_TASK BRIEF_
Convert the lines of the items from the one holding "Viewport: 1372px width, 874px" through the one holding "Action: coord(14,513)", inclusive, into a JSON list of strings, with one string per line and blank lines omitted.

(Dataset entries)
┌────────

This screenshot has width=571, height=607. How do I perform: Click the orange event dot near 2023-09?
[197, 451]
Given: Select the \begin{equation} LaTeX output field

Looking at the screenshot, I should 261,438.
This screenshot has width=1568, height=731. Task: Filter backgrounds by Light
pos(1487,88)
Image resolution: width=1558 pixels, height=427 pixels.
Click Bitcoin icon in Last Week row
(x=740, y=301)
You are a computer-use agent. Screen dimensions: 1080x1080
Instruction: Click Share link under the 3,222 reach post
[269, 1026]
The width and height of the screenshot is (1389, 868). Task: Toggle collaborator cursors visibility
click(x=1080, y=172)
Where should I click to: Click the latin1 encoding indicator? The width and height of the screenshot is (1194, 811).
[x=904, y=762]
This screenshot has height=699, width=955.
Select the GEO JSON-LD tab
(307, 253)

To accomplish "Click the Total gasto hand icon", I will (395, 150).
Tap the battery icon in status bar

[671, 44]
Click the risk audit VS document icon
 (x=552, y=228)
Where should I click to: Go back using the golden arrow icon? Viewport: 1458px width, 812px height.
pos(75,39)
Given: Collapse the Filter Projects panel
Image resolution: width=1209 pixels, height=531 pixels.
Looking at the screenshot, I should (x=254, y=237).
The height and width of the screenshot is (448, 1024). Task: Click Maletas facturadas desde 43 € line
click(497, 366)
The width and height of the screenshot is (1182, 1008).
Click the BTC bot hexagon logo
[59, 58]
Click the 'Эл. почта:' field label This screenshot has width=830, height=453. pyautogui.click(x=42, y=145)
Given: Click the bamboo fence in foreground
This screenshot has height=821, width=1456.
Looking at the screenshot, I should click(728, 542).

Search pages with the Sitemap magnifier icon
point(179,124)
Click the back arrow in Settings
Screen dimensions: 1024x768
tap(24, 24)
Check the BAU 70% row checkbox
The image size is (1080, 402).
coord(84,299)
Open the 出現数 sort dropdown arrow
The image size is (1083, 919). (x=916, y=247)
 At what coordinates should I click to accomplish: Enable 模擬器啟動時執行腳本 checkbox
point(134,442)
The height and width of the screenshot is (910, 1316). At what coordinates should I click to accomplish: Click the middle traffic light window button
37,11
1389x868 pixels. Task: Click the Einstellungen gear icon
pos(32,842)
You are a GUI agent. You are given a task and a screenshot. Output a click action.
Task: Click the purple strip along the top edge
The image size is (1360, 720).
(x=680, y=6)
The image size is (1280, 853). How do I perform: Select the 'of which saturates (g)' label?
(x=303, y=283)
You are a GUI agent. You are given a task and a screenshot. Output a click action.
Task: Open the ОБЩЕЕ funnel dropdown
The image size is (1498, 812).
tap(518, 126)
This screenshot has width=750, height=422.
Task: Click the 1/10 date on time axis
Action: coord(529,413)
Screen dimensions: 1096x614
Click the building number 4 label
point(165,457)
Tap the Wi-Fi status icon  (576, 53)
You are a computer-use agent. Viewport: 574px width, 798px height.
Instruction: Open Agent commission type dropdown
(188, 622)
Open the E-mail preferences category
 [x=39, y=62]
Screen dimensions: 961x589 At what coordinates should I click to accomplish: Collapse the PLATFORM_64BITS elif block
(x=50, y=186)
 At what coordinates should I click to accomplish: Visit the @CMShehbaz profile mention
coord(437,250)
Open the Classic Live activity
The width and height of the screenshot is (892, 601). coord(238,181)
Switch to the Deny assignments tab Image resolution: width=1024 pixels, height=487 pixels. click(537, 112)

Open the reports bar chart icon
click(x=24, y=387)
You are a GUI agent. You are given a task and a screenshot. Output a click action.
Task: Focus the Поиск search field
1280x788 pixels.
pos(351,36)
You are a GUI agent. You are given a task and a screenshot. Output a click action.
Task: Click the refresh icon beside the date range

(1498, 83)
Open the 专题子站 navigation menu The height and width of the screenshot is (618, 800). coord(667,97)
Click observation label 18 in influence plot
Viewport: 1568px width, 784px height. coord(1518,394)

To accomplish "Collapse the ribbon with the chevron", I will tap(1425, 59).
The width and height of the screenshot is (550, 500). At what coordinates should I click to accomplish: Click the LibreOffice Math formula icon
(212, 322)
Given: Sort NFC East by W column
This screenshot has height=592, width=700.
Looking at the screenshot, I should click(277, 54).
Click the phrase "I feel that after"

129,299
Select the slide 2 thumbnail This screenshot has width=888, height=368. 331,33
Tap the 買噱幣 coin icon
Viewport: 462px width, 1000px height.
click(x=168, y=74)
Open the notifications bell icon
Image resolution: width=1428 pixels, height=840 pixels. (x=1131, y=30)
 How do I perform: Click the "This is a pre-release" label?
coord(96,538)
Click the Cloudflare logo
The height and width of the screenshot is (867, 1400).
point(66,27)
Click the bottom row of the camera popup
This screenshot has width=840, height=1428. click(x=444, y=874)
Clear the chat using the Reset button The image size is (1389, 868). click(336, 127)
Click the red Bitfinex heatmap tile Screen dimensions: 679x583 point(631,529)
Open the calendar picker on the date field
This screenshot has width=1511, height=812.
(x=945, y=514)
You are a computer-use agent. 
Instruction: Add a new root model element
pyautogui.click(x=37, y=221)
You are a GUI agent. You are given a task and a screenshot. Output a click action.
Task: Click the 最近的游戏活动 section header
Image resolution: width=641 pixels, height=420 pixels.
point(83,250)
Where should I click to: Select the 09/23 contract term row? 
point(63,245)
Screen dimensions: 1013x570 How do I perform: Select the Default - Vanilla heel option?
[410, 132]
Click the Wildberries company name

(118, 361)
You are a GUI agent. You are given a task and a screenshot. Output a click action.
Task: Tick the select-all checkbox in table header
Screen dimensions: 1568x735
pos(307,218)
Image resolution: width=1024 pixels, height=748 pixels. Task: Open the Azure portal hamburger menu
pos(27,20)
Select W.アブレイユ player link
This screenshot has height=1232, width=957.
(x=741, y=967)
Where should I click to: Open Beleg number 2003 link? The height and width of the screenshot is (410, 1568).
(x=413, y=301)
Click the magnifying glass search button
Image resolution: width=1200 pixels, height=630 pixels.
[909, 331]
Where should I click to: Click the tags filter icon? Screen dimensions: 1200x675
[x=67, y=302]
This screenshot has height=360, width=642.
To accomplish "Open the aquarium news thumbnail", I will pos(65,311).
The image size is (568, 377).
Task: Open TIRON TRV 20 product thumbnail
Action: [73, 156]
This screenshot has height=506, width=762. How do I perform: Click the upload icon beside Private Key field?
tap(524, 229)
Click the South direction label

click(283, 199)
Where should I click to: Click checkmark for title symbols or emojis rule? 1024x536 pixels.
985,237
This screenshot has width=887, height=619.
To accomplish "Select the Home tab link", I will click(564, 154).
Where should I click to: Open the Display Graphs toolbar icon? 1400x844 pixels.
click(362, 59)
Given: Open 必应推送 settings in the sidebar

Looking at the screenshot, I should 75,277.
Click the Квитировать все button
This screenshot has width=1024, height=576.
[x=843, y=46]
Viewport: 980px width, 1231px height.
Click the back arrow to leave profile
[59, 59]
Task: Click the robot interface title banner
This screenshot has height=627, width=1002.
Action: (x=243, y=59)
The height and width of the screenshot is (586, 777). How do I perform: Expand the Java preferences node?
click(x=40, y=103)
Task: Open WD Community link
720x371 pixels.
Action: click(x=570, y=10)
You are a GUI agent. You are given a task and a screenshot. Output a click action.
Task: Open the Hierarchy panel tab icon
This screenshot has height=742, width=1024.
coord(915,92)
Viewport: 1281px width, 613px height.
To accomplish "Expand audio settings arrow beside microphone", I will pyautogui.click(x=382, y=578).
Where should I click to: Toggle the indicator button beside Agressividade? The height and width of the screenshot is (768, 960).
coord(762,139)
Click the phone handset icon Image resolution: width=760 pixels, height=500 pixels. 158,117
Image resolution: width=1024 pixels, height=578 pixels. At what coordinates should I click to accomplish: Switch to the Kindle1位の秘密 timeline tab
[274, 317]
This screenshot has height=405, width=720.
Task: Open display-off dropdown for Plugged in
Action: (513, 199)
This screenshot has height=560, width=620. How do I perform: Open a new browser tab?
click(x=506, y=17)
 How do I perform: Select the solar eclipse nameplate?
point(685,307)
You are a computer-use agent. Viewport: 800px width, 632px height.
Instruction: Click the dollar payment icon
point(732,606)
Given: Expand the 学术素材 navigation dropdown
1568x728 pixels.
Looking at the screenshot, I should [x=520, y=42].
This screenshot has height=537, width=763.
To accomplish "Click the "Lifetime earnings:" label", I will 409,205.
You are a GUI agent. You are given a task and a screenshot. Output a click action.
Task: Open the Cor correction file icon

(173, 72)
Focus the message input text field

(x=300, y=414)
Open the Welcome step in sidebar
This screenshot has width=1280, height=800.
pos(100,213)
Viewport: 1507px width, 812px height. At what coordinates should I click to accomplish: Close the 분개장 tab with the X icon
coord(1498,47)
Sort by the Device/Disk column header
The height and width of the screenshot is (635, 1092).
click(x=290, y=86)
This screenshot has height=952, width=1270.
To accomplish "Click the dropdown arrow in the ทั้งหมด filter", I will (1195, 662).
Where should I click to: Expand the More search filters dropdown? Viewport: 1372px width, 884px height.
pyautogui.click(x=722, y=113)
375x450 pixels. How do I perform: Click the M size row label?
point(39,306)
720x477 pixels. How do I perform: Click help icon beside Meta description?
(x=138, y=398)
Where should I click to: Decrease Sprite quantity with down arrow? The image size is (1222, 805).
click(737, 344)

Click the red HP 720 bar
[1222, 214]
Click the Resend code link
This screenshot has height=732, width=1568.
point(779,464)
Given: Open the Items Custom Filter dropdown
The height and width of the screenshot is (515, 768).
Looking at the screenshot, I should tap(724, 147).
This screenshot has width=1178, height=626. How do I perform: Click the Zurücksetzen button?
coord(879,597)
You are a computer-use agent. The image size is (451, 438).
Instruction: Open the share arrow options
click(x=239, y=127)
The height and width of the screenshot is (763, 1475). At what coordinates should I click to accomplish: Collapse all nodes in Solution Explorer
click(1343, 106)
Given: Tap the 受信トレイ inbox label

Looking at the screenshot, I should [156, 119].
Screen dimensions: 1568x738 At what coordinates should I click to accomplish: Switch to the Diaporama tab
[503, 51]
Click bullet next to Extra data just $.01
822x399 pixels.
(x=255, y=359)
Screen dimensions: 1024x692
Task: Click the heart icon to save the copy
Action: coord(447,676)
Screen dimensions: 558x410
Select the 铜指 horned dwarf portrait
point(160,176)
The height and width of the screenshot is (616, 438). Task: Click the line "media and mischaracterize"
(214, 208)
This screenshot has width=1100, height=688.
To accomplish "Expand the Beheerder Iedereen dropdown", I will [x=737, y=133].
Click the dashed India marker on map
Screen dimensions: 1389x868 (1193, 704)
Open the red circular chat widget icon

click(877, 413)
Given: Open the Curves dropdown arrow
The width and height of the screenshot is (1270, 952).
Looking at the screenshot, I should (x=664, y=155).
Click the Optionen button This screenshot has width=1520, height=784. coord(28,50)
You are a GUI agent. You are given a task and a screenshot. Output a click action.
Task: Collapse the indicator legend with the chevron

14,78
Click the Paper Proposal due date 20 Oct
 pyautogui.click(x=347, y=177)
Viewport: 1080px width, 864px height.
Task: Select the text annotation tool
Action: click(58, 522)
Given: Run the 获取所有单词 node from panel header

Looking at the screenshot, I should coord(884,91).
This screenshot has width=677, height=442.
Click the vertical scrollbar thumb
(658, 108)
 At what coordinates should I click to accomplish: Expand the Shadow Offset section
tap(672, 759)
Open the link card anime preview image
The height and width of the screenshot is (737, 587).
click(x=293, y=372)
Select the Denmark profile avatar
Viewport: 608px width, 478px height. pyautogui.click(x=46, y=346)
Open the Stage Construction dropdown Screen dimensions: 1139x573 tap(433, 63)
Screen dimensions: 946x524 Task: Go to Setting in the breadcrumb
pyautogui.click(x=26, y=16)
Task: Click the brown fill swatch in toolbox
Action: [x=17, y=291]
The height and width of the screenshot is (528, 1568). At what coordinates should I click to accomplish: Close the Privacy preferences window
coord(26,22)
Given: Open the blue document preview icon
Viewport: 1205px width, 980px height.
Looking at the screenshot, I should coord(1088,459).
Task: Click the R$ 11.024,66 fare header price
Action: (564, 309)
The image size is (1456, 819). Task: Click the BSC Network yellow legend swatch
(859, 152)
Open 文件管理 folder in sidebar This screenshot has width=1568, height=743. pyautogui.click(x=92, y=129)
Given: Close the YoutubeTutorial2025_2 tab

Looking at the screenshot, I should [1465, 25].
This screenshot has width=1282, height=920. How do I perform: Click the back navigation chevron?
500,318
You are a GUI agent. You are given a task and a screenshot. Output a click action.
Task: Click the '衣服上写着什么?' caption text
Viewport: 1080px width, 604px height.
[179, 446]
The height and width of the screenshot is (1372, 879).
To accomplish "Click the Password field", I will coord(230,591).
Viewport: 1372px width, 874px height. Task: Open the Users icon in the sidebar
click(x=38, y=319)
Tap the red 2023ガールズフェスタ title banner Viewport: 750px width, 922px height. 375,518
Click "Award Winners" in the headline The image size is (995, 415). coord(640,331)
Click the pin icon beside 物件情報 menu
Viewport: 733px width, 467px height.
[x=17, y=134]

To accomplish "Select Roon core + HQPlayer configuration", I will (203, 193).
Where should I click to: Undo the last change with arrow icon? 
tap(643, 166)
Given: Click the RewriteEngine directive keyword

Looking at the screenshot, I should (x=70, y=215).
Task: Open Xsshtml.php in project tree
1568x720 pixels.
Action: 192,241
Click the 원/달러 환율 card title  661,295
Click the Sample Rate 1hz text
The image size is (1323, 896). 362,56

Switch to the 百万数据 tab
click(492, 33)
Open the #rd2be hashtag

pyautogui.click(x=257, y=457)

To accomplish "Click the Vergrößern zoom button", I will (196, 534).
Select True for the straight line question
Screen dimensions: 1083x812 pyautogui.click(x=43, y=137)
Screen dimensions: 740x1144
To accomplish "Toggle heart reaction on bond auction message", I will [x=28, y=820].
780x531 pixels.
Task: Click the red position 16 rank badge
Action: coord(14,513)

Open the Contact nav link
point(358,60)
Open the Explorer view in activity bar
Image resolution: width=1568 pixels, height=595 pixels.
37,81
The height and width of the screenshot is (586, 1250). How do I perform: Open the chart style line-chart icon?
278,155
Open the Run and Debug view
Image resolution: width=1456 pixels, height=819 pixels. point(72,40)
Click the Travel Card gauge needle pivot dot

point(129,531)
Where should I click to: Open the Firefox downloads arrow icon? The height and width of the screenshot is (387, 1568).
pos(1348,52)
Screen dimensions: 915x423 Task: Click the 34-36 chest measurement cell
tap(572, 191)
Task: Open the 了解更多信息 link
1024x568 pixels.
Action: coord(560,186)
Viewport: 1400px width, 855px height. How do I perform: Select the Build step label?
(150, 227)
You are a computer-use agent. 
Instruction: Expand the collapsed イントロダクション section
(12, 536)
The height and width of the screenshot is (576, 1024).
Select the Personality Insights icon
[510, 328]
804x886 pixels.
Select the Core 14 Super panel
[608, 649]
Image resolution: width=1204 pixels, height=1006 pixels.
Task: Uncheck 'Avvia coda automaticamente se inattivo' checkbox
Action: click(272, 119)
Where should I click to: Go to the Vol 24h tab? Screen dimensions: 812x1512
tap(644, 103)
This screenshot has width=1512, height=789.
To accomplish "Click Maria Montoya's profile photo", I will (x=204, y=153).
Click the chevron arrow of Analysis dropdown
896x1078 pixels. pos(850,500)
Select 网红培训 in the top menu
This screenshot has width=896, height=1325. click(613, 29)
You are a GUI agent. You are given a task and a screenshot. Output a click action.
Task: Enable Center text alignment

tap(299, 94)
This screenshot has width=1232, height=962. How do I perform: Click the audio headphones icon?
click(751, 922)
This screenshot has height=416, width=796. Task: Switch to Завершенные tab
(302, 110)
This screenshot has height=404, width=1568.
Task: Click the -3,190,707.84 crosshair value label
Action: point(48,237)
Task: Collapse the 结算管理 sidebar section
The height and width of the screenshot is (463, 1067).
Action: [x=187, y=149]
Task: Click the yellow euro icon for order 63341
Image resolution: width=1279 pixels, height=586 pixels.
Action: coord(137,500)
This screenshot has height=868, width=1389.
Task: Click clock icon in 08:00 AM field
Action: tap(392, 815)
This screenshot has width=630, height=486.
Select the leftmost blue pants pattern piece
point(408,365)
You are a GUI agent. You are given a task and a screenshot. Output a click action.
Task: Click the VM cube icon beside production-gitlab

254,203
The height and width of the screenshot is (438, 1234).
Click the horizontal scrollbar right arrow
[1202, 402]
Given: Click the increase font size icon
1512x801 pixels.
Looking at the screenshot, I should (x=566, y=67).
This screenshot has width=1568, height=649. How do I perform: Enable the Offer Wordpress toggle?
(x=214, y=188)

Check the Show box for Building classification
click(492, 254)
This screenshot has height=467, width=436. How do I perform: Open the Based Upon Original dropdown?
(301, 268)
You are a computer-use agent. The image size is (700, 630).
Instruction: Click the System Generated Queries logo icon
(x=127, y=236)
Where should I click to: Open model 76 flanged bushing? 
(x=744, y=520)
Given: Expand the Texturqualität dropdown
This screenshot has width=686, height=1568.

└────────

_ANSWER TO THIS EXERCISE_
[
  "Viewport: 1372px width, 874px height. Task: Open the Users icon in the sidebar",
  "click(x=38, y=319)",
  "Tap the red 2023ガールズフェスタ title banner Viewport: 750px width, 922px height. 375,518",
  "Click \"Award Winners\" in the headline The image size is (995, 415). coord(640,331)",
  "Click the pin icon beside 物件情報 menu",
  "Viewport: 733px width, 467px height.",
  "[x=17, y=134]",
  "To accomplish \"Select Roon core + HQPlayer configuration\", I will (203, 193).",
  "Where should I click to: Undo the last change with arrow icon? ",
  "tap(643, 166)",
  "Given: Click the RewriteEngine directive keyword",
  "Looking at the screenshot, I should (x=70, y=215).",
  "Task: Open Xsshtml.php in project tree",
  "1568x720 pixels.",
  "Action: 192,241",
  "Click the 원/달러 환율 card title  661,295",
  "Click the Sample Rate 1hz text",
  "The image size is (1323, 896). 362,56",
  "Switch to the 百万数据 tab",
  "click(492, 33)",
  "Open the #rd2be hashtag",
  "pyautogui.click(x=257, y=457)",
  "To accomplish \"Click the Vergrößern zoom button\", I will (196, 534).",
  "Select True for the straight line question",
  "Screen dimensions: 1083x812 pyautogui.click(x=43, y=137)",
  "Screen dimensions: 740x1144",
  "To accomplish \"Toggle heart reaction on bond auction message\", I will [x=28, y=820].",
  "780x531 pixels.",
  "Task: Click the red position 16 rank badge",
  "Action: coord(14,513)"
]